The mystery is usually quickly solved — but a real solution is beyond my abilities to deploy widely on my own.

The problem is the ubiquitous “Spam” folder, a concept that has actually helped to massively increase the amount of spam flowing over the Internet.

Many users turn out to not even realize that they have a Spam folder. It’s there, but unnoticed by many.

But even users who know about the Spam folder tend to rarely bother checking it — many users have never looked inside, not even once. Google’s spam detection algorithm is so good that non-spam relatively rarely ends up in the Spam folder.

And therein lies the rub. Google’s algorithms are indeed good, but of course are not perfect. False positives — important email getting incorrectly relegated to the Spam folder — can be a really big deal — especially when important financial notifications are concerned, for example.

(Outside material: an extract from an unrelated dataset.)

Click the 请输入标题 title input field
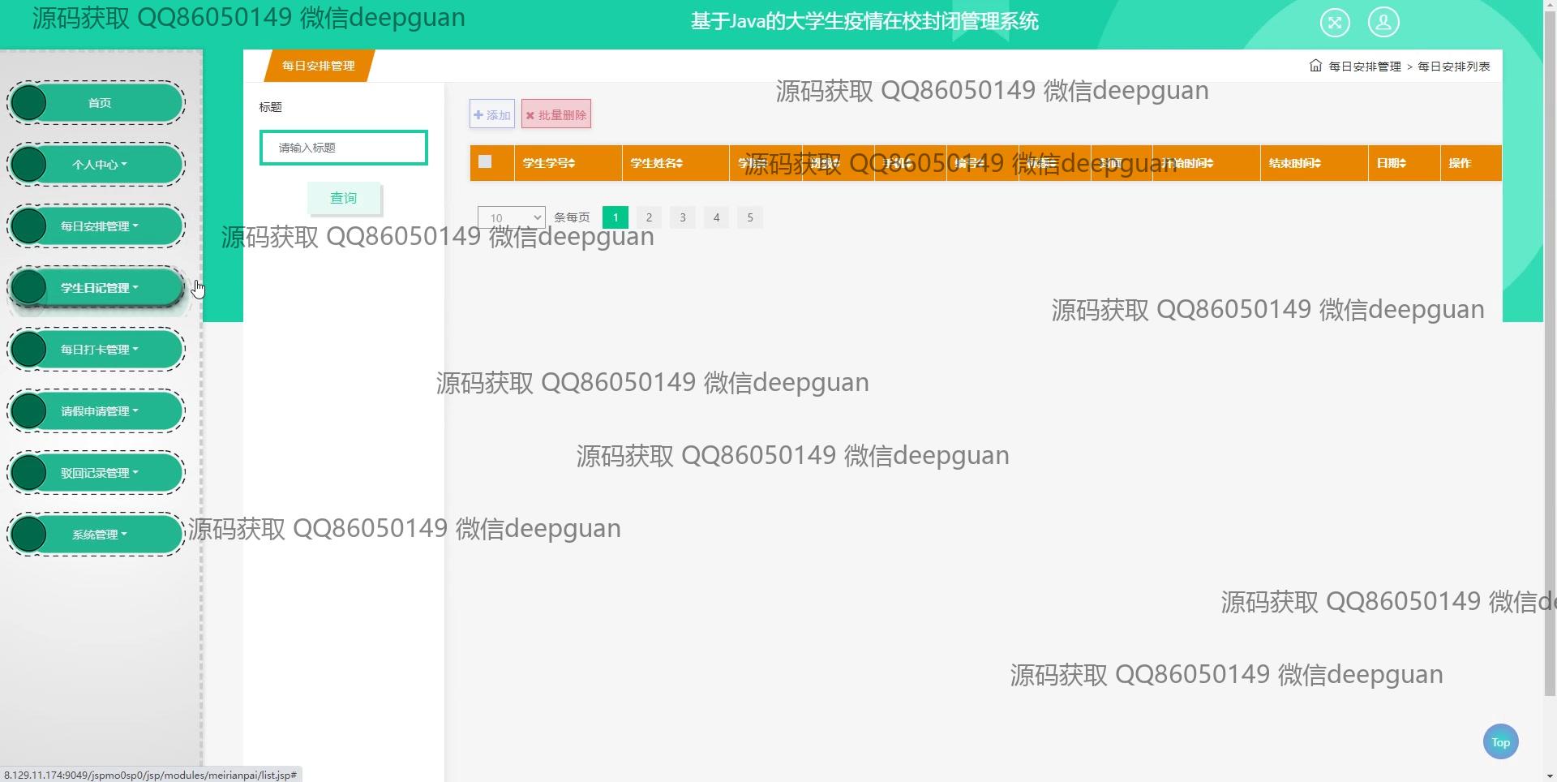The width and height of the screenshot is (1557, 782). click(343, 148)
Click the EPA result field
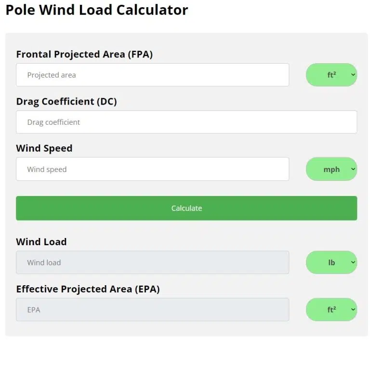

In theory, routine use of Gmail’s “filter” options could help to tame this problem and avoid some false positives being buried unseen. But the reality is that many of these important false positives are not from necessarily expected sources, and many users don’t know how to use the Gmail filter system — and in fact may be totally unaware of its existence. And frankly, the existing Gmail filtering user interface is not well suited to having large and growing numbers of filters of the sort needed to try deal with this situation (either from the standpoint of actual spam or false positives) — trust me on this, I’ve tried!

So could we just train users to routinely check the Spam folder for important stuff that might have gotten in there by accident? That’s a tough one, but even then there’s another problem.

Many Gmail users receive so much spam — much of it highly repetitive — that manually plowing through the Spam folder looking for false positives is necessarily time consuming and prone to the error of missing important items, no matter how careful you attempt to be. Ask me how I know!

This takes us to the intrinsic problem with the Spam folder concept. Gmail and most other major mail systems accept many of the spam emails from the creepy servers that vomit them across the Net by the billions. Then they’re relegated to users’ spam folders, where they help to bury the important non-spam emails that shouldn’t be in there in the first place.

Since Google accepts much of this spam, the senders are happy and keep sending spam to the same addresses, seemingly endlessly. So you keep seeing the same kinds of spam — ranging from annoying to disgusting — over and over and over again. The sender names may vary, the sending servers usually have obviously bogus identities, but (unlike some malware that Google rejects immediately) the spam keeps getting delivered anyway.

The solution is obvious, even though nontrivial to implement at Google Scale. It’s a technique used by many smaller mail systems — my own mail servers have been using variations of this technique for decades.

Specifically, users need to be able to designate that particular types of spam will never be delivered to them at all, not even to the Spam folder. Attempts at delivering those messages should be rejected at the SMTP server level — we can have a discussion later about the most appropriate reject response codes in these circumstances, there are various ways to handle this.

Specifying the kinds of spam messages to be given this “delivery death penalty” treatment is nontrivial, both from a user interface and implementation standpoint — but I suspect that Google’s AI resources could be of immense assistance in this context. Nor would I assert that a “real-time” reject mechanism like this would be without cost to Google — but it would certainly be immensely useful and user-positive.

The data from my own servers suggests that once you start rejecting spam email rather than accepting it, the overall level of spam attempts ultimately goes down rather than up. This is especially true if spam attempts are greeted with a “no such user” reject even when that user actually exists (yes, this is a controversial measure).

There are certainly a range of ways that we could approach this set of problems, but I’m convinced that the current technique of just accepting most spam and tossing it into a Spam folder is not helping to stop the scourge of spam, and in fact is making it far worse over time.